Published on

HW NN Accelerator

System Diagram

Lab Instructions

Summary

Hardware accelerating a neural network classifier trained on MNIST.

Key Takeaways

  • Synthesize Soft processor (Nios II) on FPGA
  • Using hardware to accelerate dot product, memory access, and other operations
  • Using Platform Designer to design a custom system

Project Components

Implemented Modules

  • Wrapping the provided VGA core to use the Avalon Slave interface
  • Memory copy accelerator, to offload memory copying from the CPU (primarily for copying from SDRAM to on-chip)
  • Dot product accelerator, to accelerate the weight and activations multiplication
  • Faster dot product accelerator, to read the weights and activations in parallel

HDL code can be provided upon request, due to course policies.

Simulation

  • Full rtl SystemVerilog testbenchs for all modules using ModelSim Altera
  • Testbenches in C to test interface with Nios II
    • Gaussian blurring an image to test wrapped VGA core
    • Basic tests for memory copy and dot product accelerators

Tools

  • Quartus Prime for compilation
  • Platform Designer for system design
  • Intel FPGA Monitor Tool for memory manipulation
  • ModelSim Altera for simulation

Hardware

  • DE1-SoC FPGA
  • VGA monitor

IP Modules Used (generated with Quartus Prime)

  • VGA core adapter
  • On-Chip Memory
  • Parallel I/O
  • SDRAM Controller
  • JTAG UART
  • Nios II Processor

Provided Information

  • C code for a Mnist neural network classifier using pure software

Results

Performance (with respect to software versions running on Nios II)

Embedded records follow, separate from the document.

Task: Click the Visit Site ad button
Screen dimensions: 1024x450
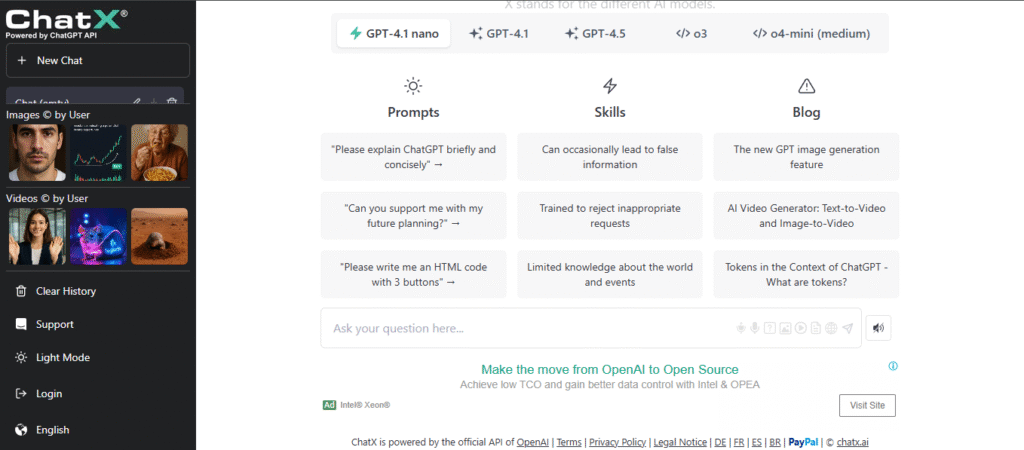Action: pyautogui.click(x=867, y=405)
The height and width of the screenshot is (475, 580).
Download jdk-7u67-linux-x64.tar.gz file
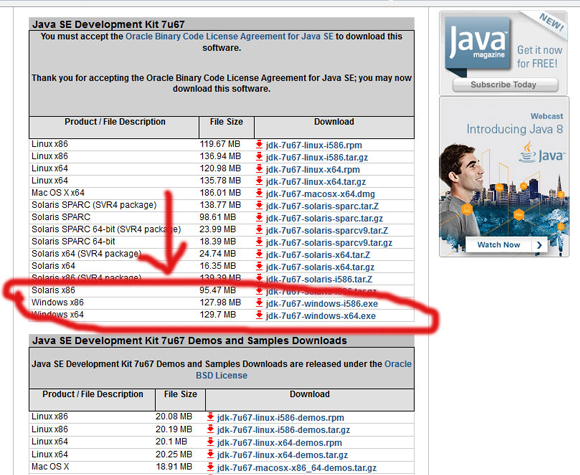[x=316, y=182]
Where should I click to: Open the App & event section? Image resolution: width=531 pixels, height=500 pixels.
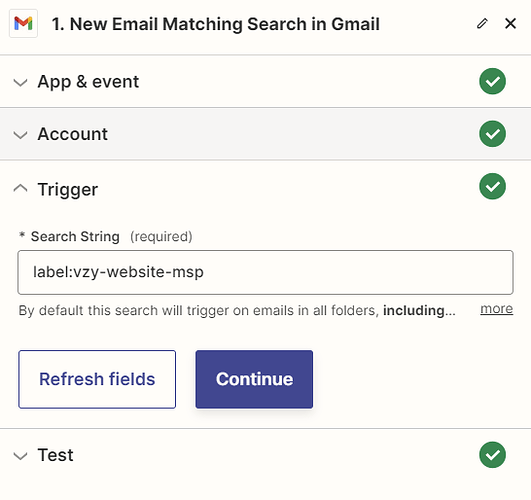88,82
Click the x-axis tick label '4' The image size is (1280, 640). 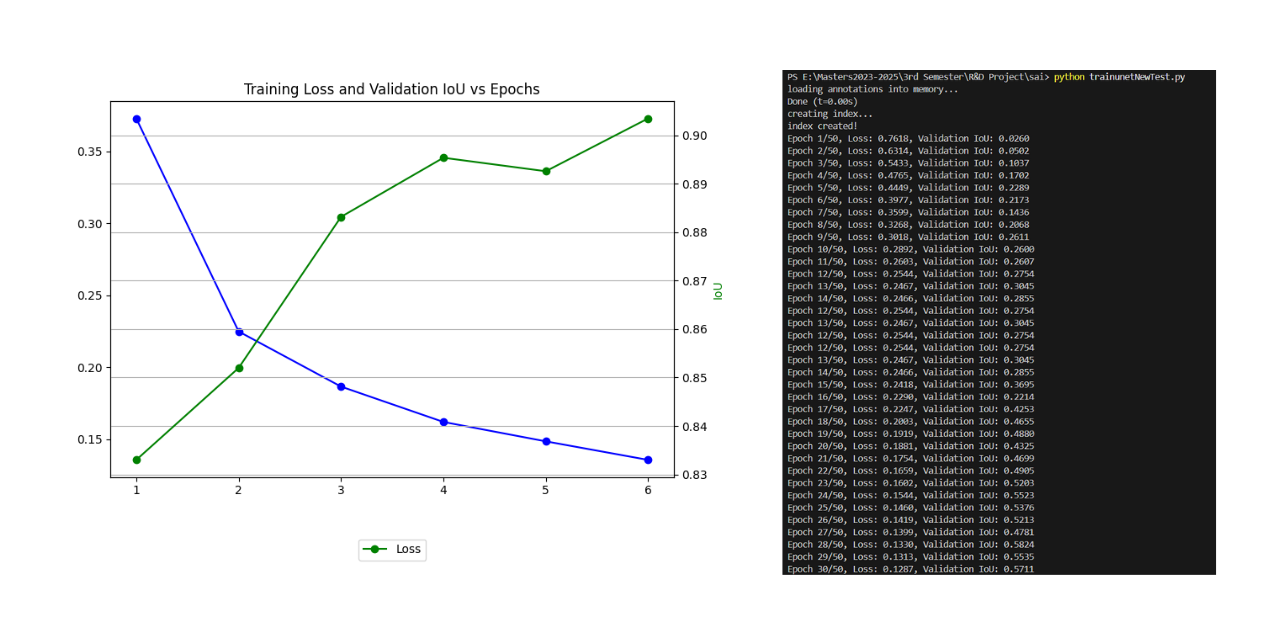(442, 490)
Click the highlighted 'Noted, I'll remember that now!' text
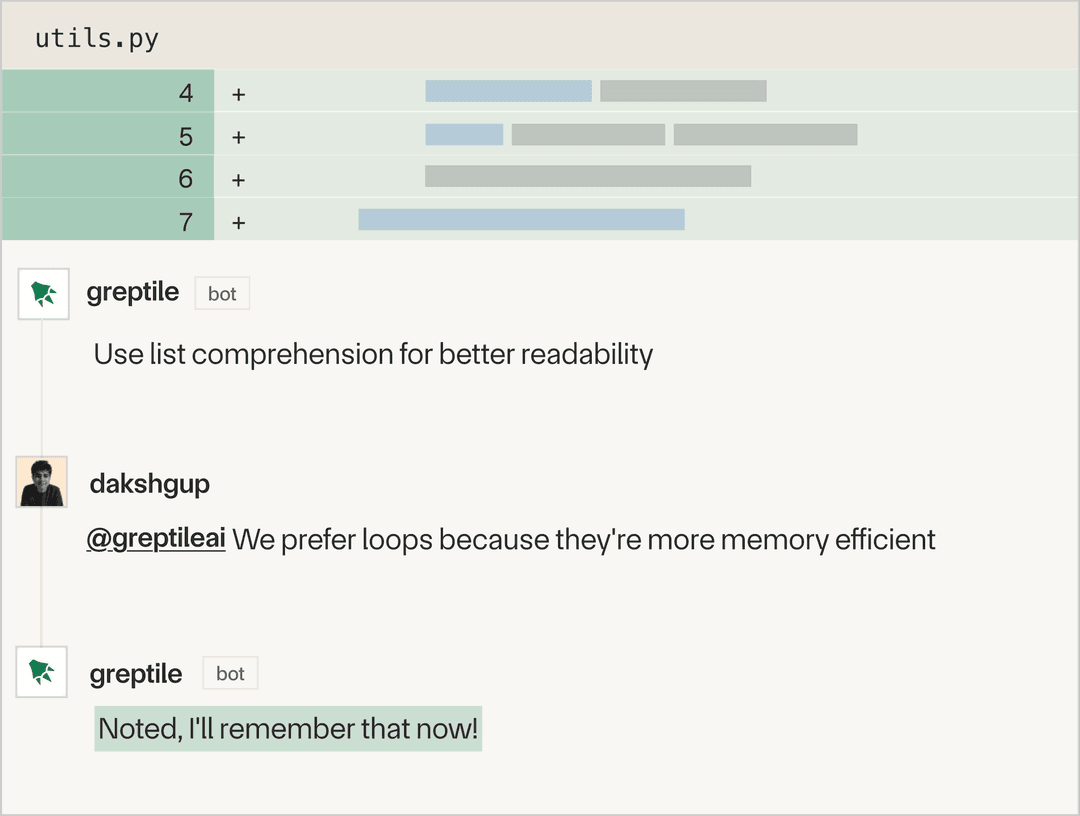The image size is (1080, 816). point(288,729)
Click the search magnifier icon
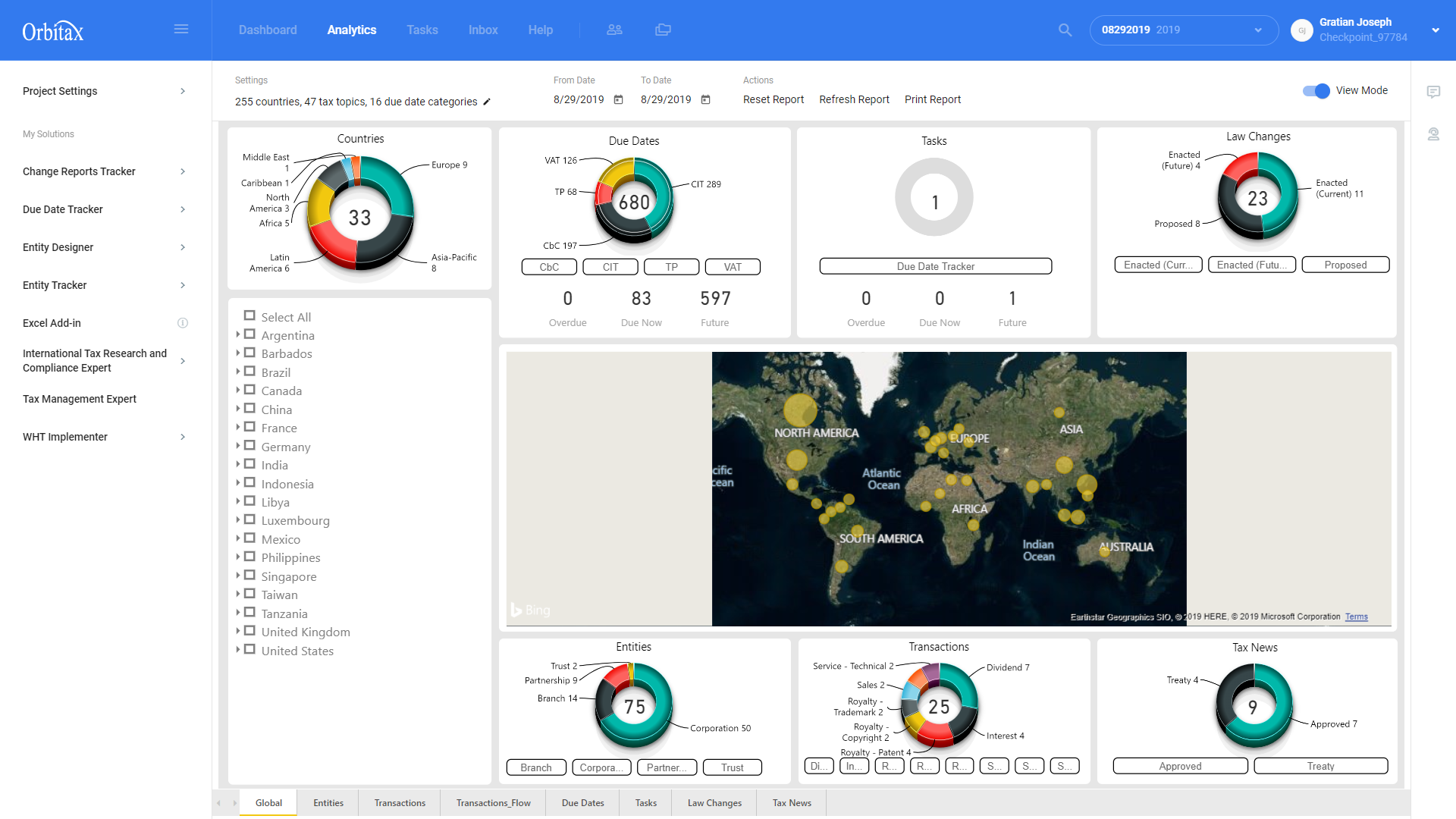The image size is (1456, 819). coord(1065,30)
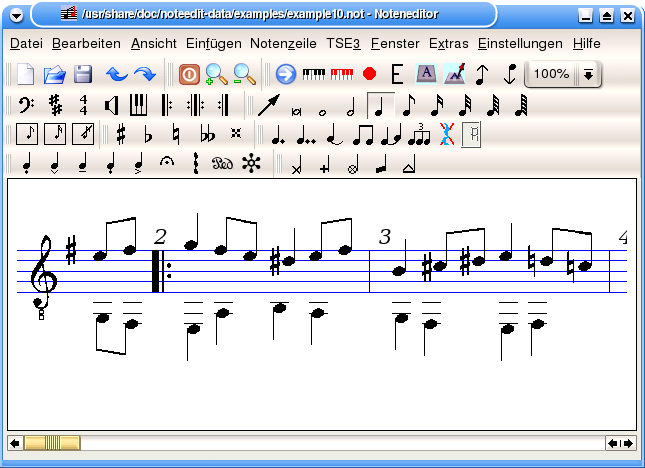
Task: Click the zoom in magnifier icon
Action: 216,74
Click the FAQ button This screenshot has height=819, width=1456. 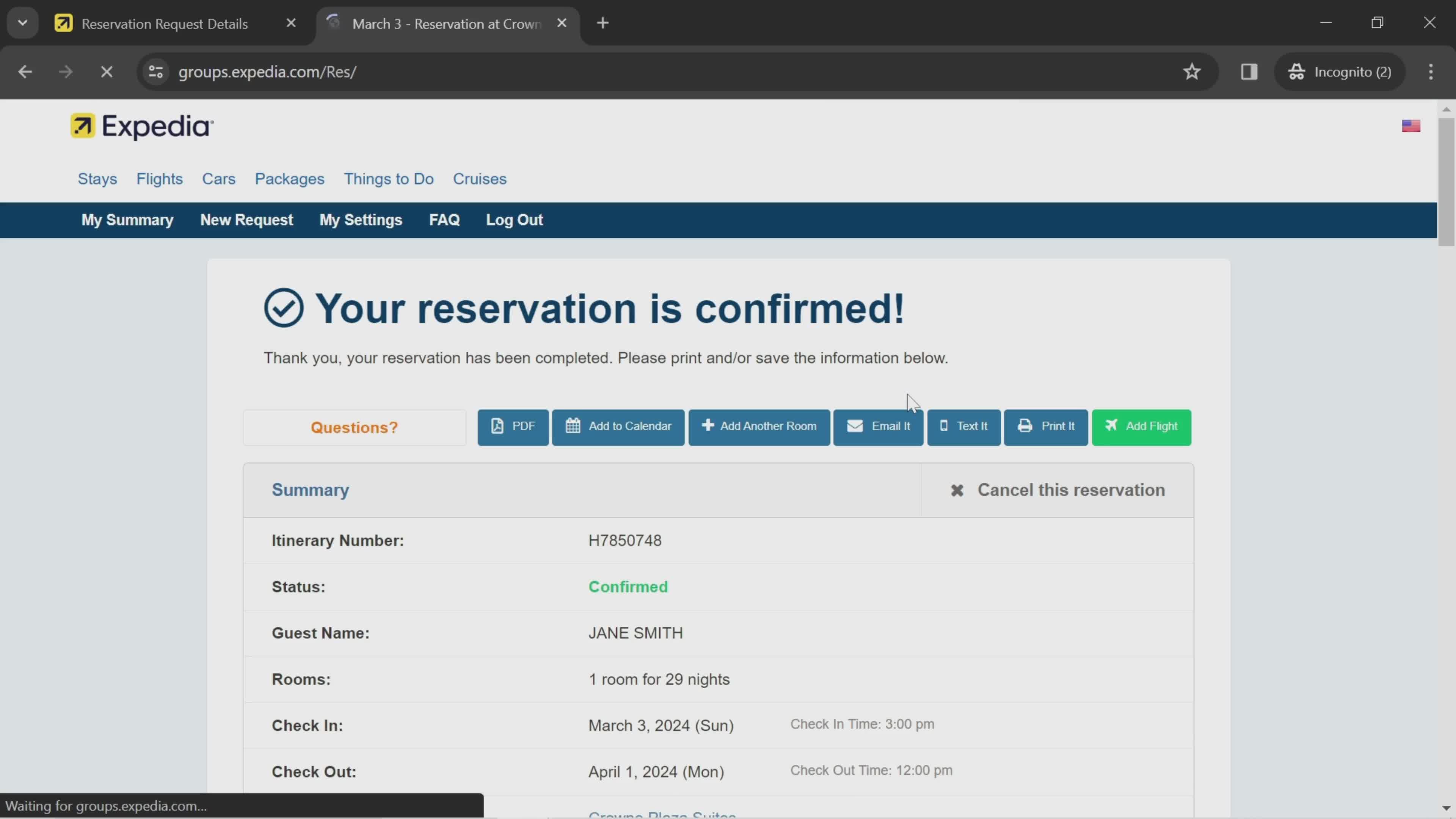[x=444, y=220]
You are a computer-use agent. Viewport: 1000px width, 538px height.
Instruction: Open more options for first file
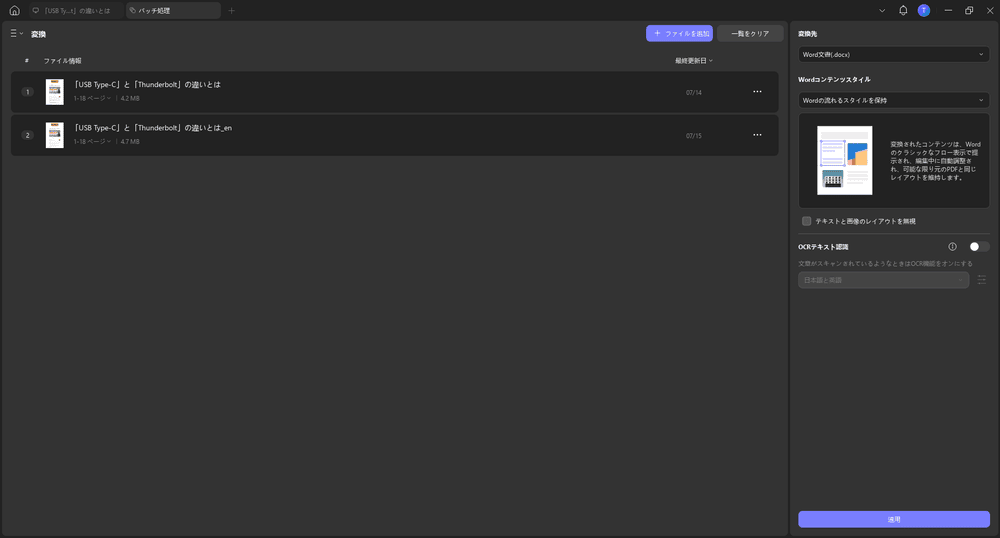point(757,92)
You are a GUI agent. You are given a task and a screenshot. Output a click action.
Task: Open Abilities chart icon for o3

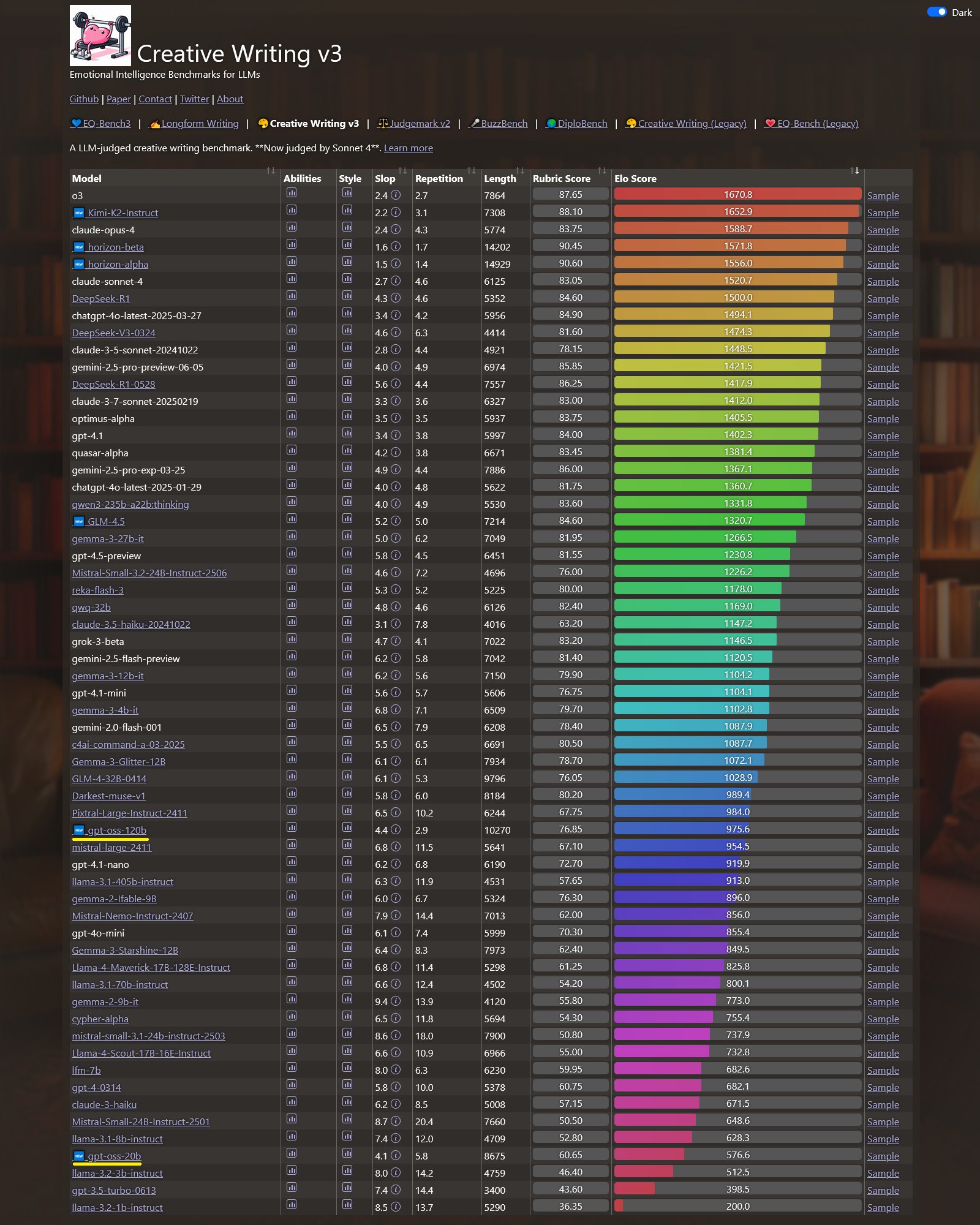tap(292, 193)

  • The dot product accelerator is able to accelerate the dot product by ~2.5x
  • The faster dot product accelerator is able to accelerate the dot product by ~3.5x
  • The memory copy accelerator is able to accelerate the memory copy by ~2.5x
  • The full system is able to accelerate the 3 layer Mnist neural network classifier by ~2.5x

System Design

System Diagram The neural network and input image are initially uploaded to the SRAM (via FPGA Monitor). The processor then copies the input to bank0. In the first layer, bank0 is used as the input, and its output is stored in bank1. This alternates for each layer. At each layer, dot product with ReLU is used. Using a max function, the classified digit is then displayed on the 7-segment display. The vga output also displays the image that is currently being classified.